TESTO FORNITO
★ ★ ★ ★ ★ ★ ★
LETTERE - Mondo Voc marzo 2013 Torna al sommario
√ Crisi delle vocazioni
e nuova cultura vocazionale
√ Cosa avviene dopo la rinuncia del Papa
Risponde Padre Sandro Perrone
Crisi delle vocazioni e nuova cultura vocazionale
Caro Padre, vorrei tornare ancora su una questione che, mi sembra, sia stata dibattuta già varie volte e che pure è fonte di smarrimento, se non di angoscia. Mi riferisco al calo delle vocazioni in Italia (e, mi pare, anche in tutto il resto d’Europa). Cosa sta succedendo? Non mi sembra che non si preghi per le vocazioni, eppure gli effetti non si vedono. Lei come la pensa?
(Un cristiano inquieto di Torino).
★ ★ ★ ★ ★ ★ ★
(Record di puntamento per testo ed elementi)
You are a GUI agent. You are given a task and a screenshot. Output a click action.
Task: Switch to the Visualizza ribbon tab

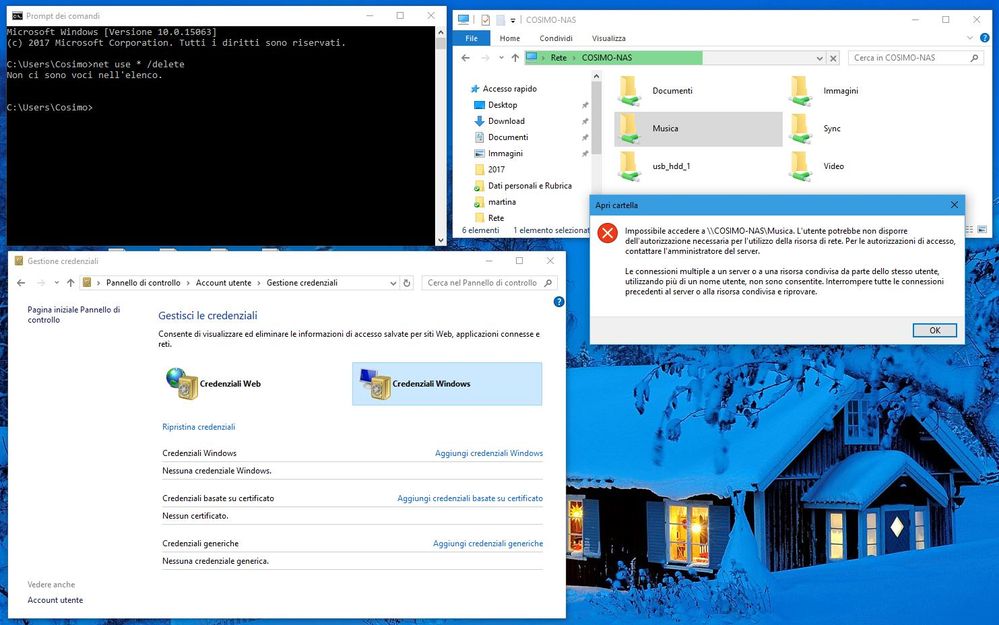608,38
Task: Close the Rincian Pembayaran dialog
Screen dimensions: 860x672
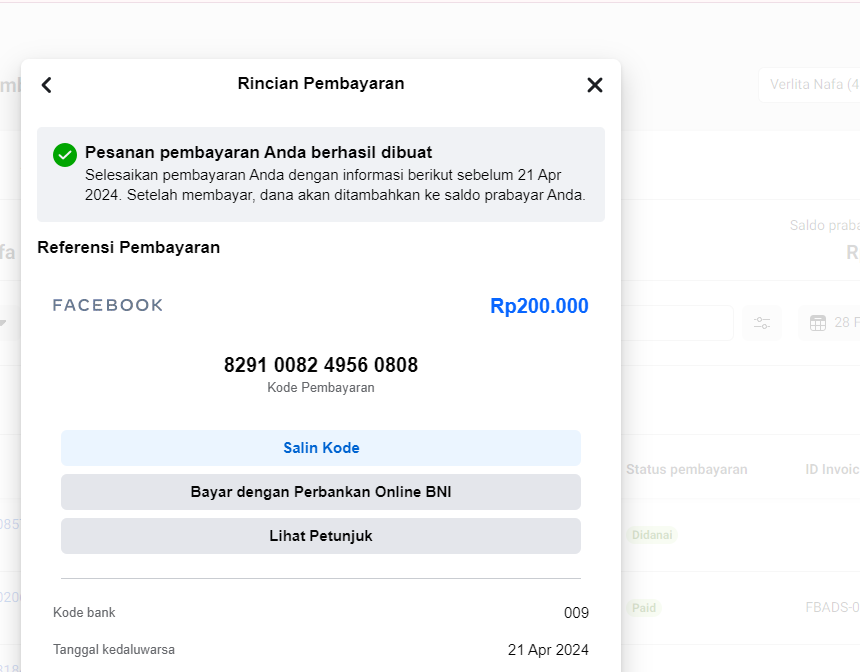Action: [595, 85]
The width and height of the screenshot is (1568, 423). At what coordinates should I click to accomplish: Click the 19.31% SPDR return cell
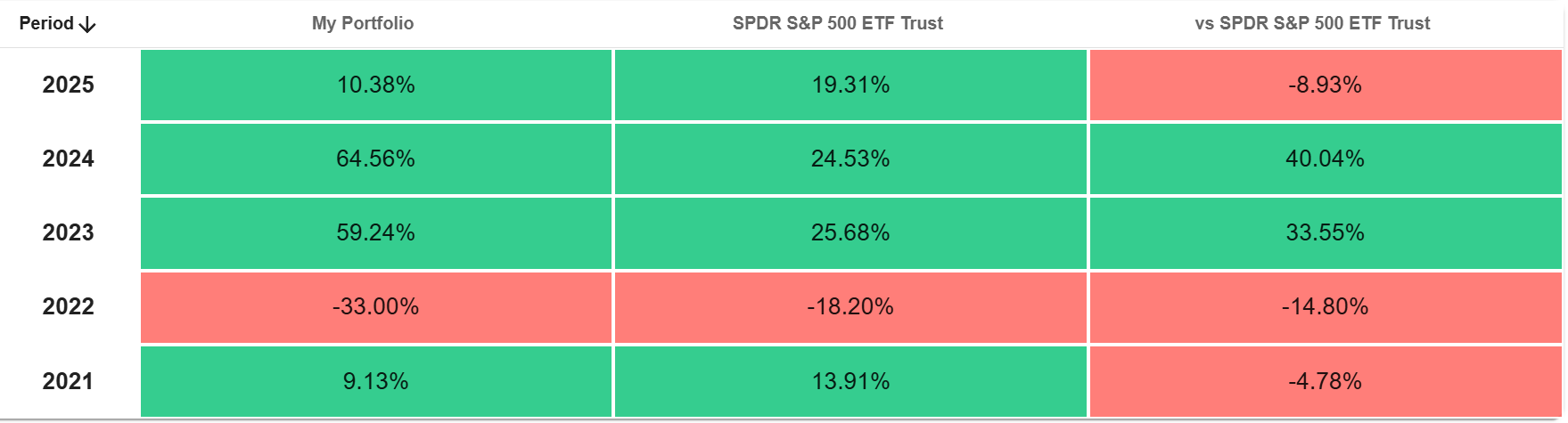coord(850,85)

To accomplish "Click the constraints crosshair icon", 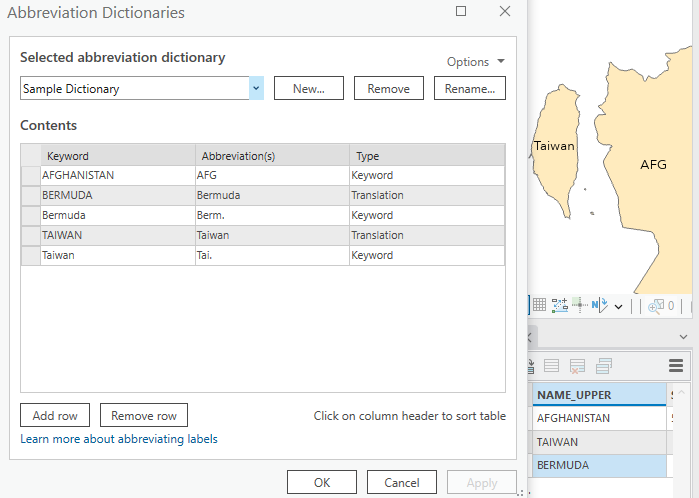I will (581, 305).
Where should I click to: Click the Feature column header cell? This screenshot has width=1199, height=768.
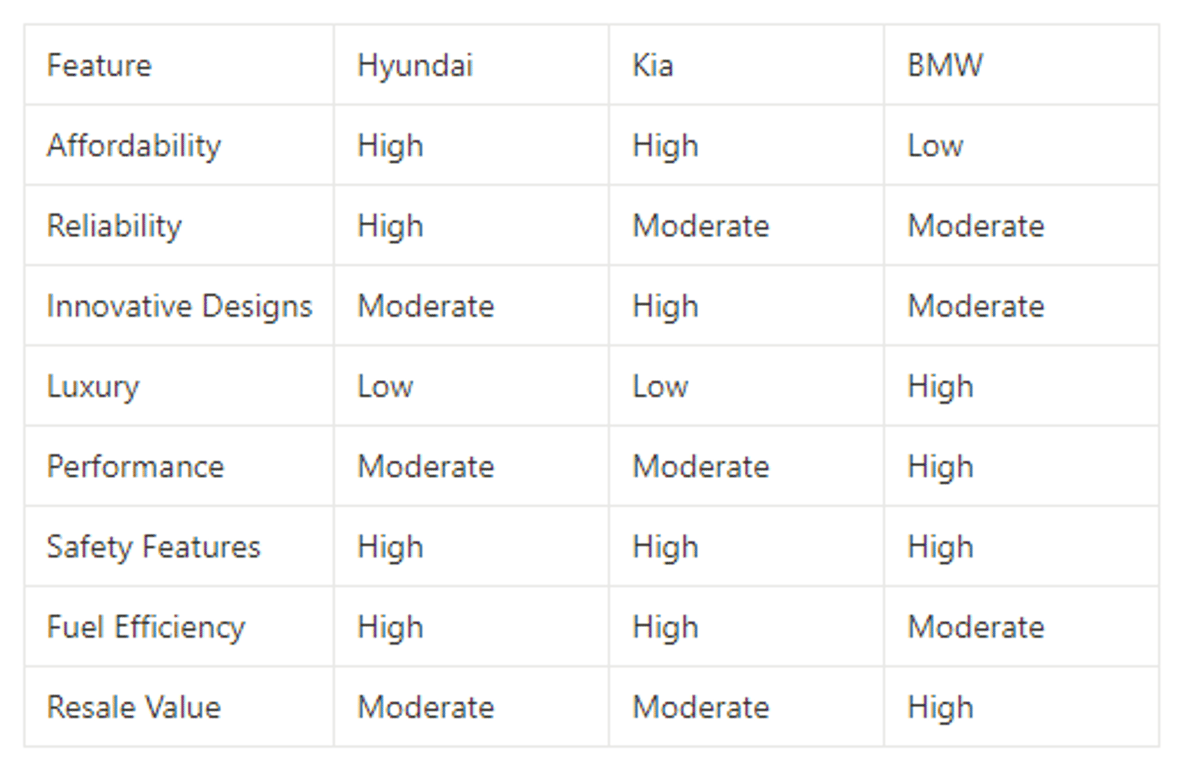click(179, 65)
★ ★ ★ ★ ★ ★ ★
ESERCIZIO 1
Stampa integralmente il testo fornito, senza alcuna modifica.
ESERCIZIO 2
Individua tutte le righe dei record in cui compare la stringa "width" e riportale.

RISULTATO FINALE 1
LETTERE - Mondo Voc marzo 2013 Torna al sommario
√ Crisi delle vocazioni
e nuova cultura vocazionale
√ Cosa avviene dopo la rinuncia del Papa
Risponde Padre Sandro Perrone
Crisi delle vocazioni e nuova cultura vocazionale
Caro Padre, vorrei tornare ancora su una questione che, mi sembra, sia stata dibattuta già varie volte e che pure è fonte di smarrimento, se non di angoscia. Mi riferisco al calo delle vocazioni in Italia (e, mi pare, anche in tutto il resto d’Europa). Cosa sta succedendo? Non mi sembra che non si preghi per le vocazioni, eppure gli effetti non si vedono. Lei come la pensa?
(Un cristiano inquieto di Torino).

RISULTATO FINALE 2
The width and height of the screenshot is (1568, 423). At what coordinates should I click to accomplish: Click the 19.31% SPDR return cell
Where should I click to: Click the Feature column header cell? This screenshot has width=1199, height=768.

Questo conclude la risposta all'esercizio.